**MATERIAL FOR THIS EXERCISE:**

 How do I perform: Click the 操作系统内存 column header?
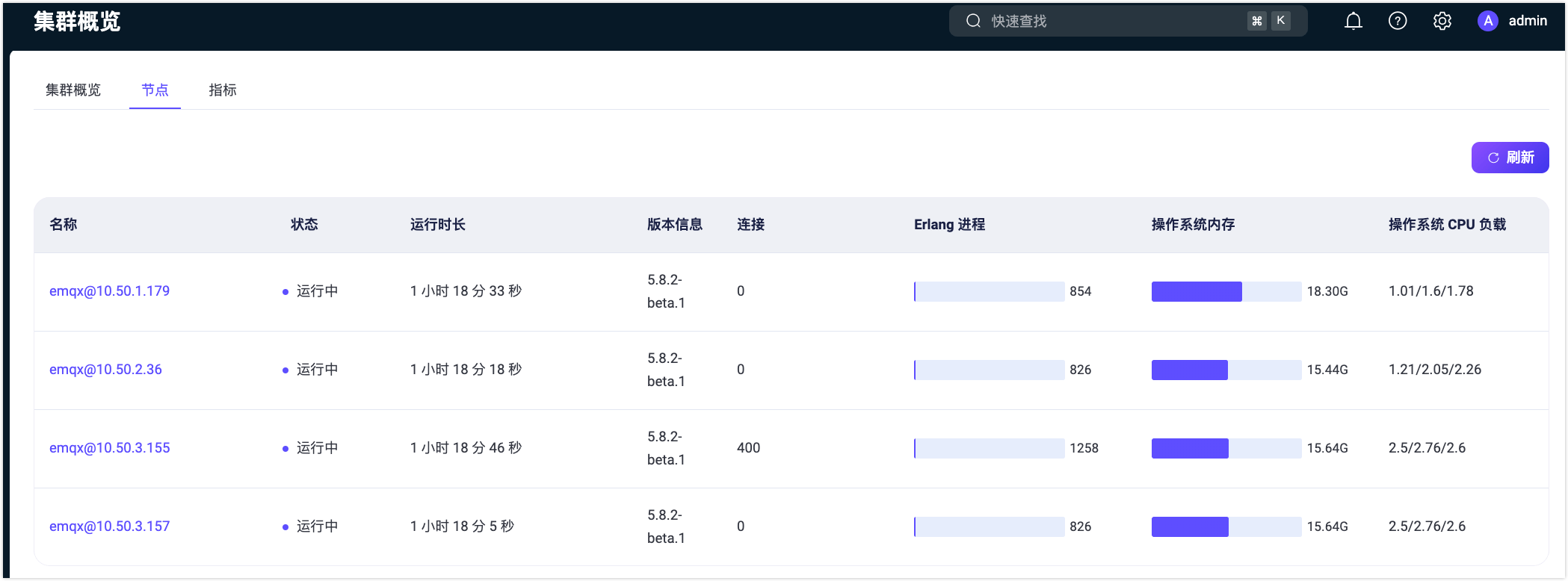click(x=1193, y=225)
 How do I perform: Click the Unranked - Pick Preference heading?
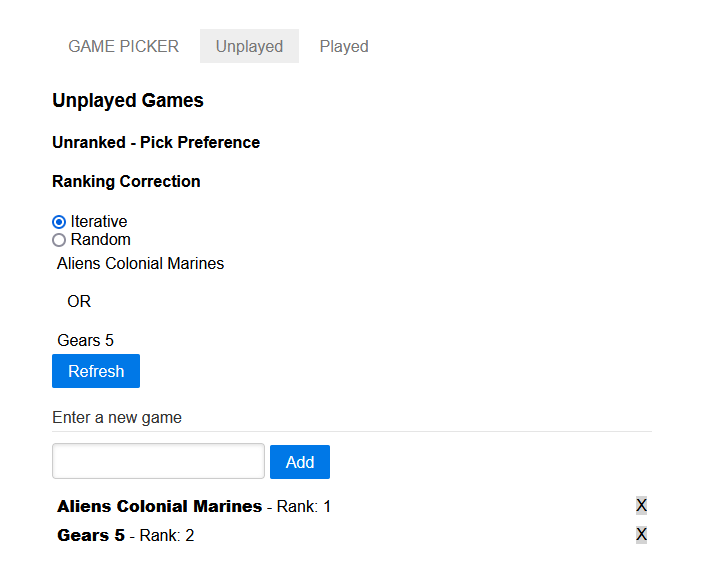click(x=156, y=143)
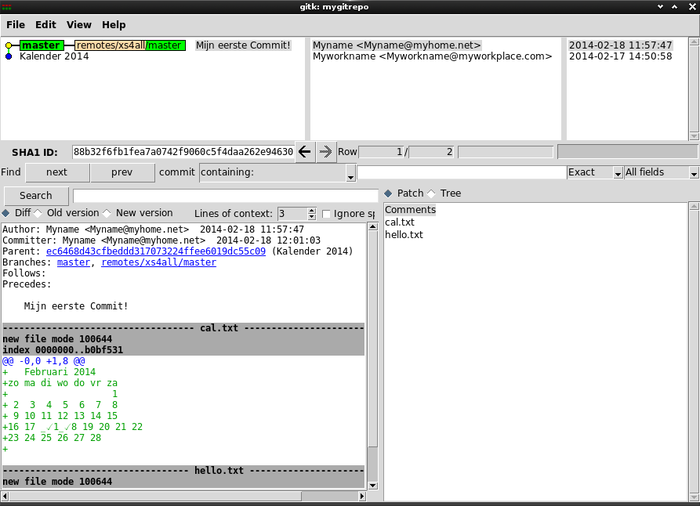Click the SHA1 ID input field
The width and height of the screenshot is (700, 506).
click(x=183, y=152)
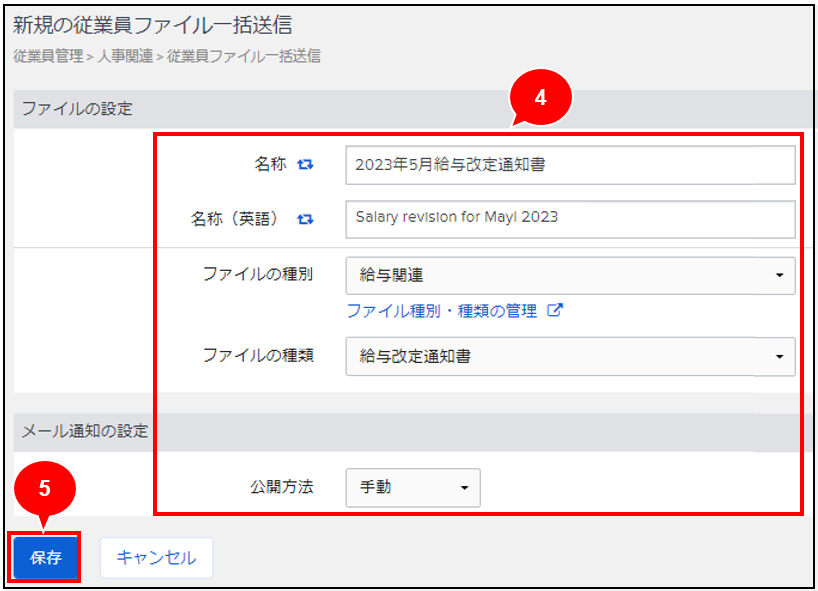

**EXERCISE:** Each record above needs to be transcribed word for word, with its pictures omitted.

**REPLY:**
 How do I perform: Click the 操作系统内存 column header?
click(x=1193, y=225)
 How do I perform: Click the Unranked - Pick Preference heading?
click(x=156, y=143)
Click the SHA1 ID input field
The width and height of the screenshot is (700, 506).
click(x=183, y=152)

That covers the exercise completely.